Exclusion: SBP <90mmHg, indication for cardioversion, a. flutter, a. fib, presence of contraindication to valsalva (aortic stenosis, glaucoma, recent MI, retinopathy), inability to perform valsalva or lie flat.

Standard valsalva: semi-recumbent position, blow 40mmHg x15s. (blow into a 10 ml syringe strongly enough to move the plunger).

Modified valsalva: same as above, then laid flat and legs lifted for 15s.

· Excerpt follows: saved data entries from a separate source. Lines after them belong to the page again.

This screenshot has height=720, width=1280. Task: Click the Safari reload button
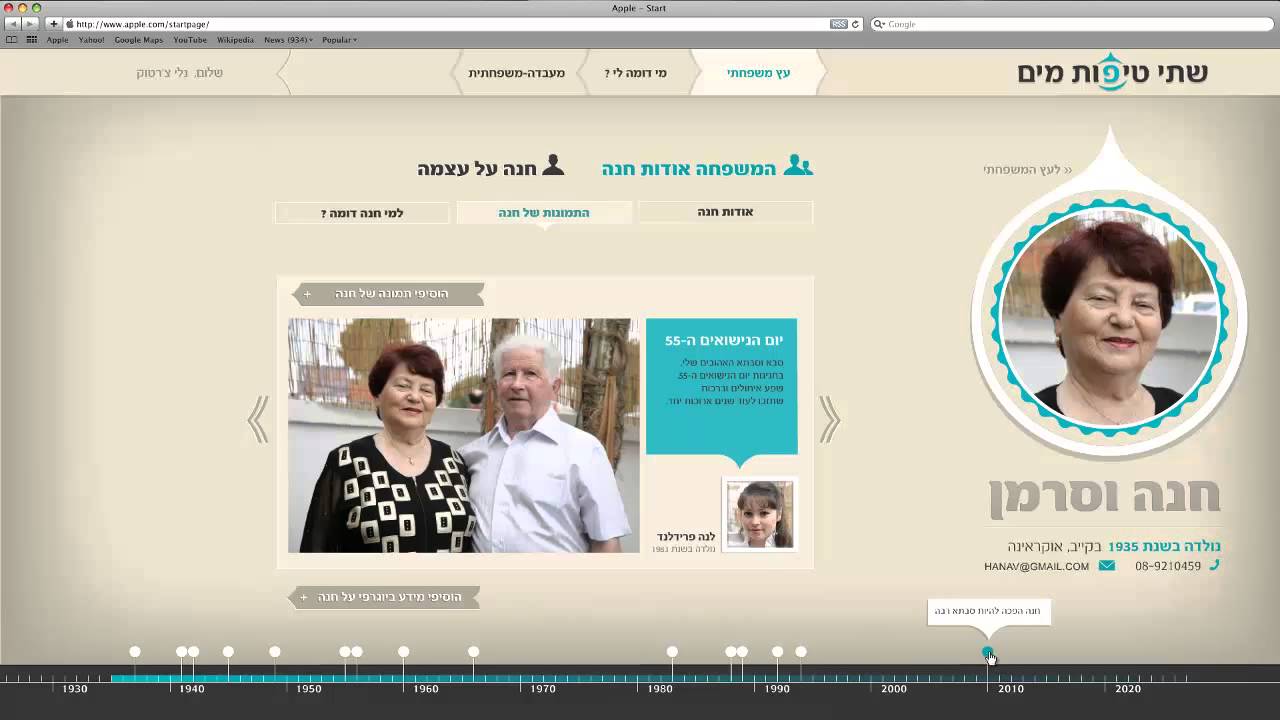click(x=855, y=24)
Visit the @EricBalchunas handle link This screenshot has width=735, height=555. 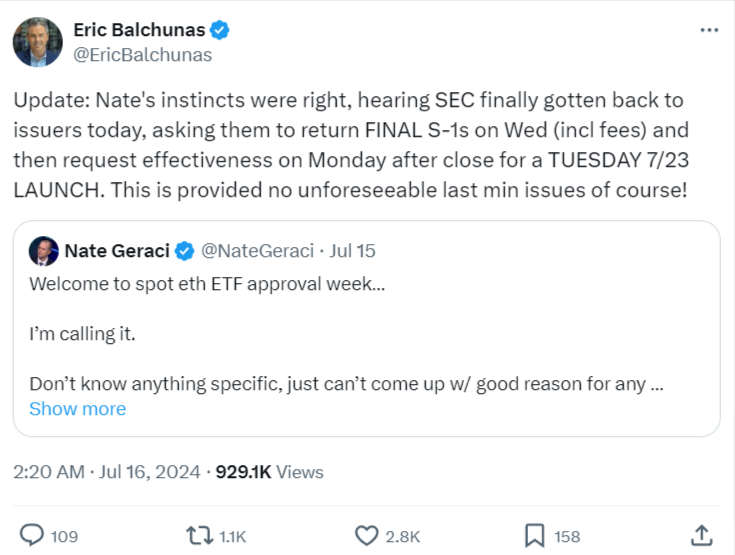(x=142, y=55)
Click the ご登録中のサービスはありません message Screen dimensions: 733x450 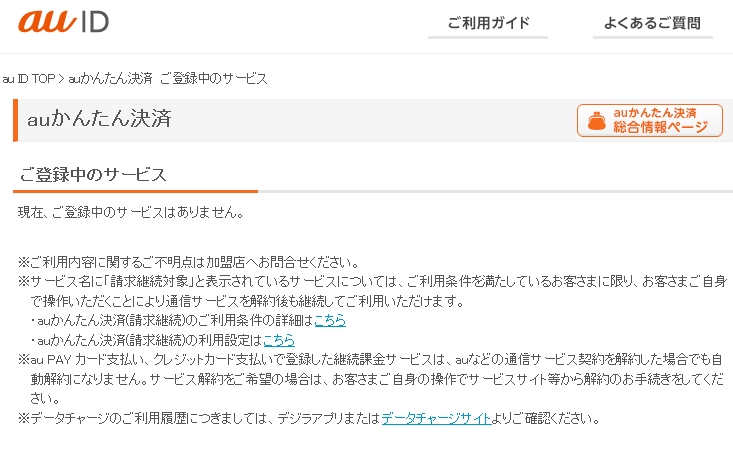click(x=131, y=212)
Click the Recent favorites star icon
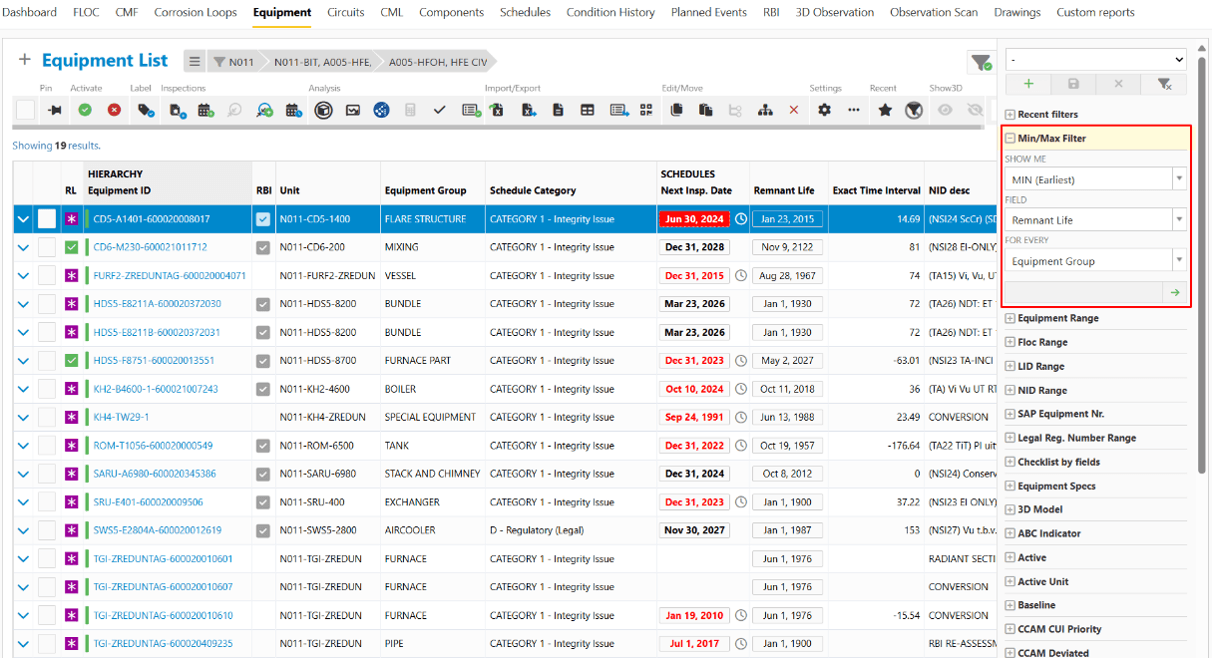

Primary: restoration of sinus rhythm one minute after Valsalva maneuver confirmed by EKG in intention to treat analysis
Secondary: use of adenosine, use of other emergency treatments for tachycardia, need/reason for hospital admission, ED LOS, adverse events

93 (43%) of 214 participants in the modified Valsalva manoeuvre group versus 37 (17%) of 214 participants in the standard Valsalva manoeuvre group achieved the primary outcome of sinus rhythm at 1 min (odds ratio [OR] 3·7, 95% CI 2·3–5·8; p<0·0001; table 2). The absolute difference was 26·2%; thus, three patients needed the modified Valsalva manoeuvre to avoid one case of further treatment.
(NNT is actually closer to 4 (3.8)
In addition:

  • Statistically significant decrease in patients requiring adenosine or any other emergent treatment of tachycardia in the ED
  • Non-statistically significant increase in adverse events, though these weren’t clinically significant
  • No change in ED LOS, discharge v. admission

Discussion points:

  • Treating clinicians could not be blinded to intervention

With a NNT of 3.8, the modified Valsalva maneuver appears to be a safe and effective modification to current practice in the treatment of SVT in the Emergency Department

Application to our practice
With the understanding that I may not be decreasing ED LOS or discharging more patients, this article changes my practice in regards to the initial treatment of stable patients who present to the ED with SVT.
Rather than a cursory attempt at Valsalva maneuver while waiting for adenosine, I will now have these patients blow into a 10mL syringe for 15 seconds and then immediately flatten the bed and perform a 15 second leg lift.  I will have the patient attached to the monitor first but I think it would be reasonable to attempt prior to IV placement.  Patients undoubtedly hate the feel of a push of adenosine, and the modified valsalva maneuver appears to be a safe and effective way to increase conversion while avoiding the use of adenosine.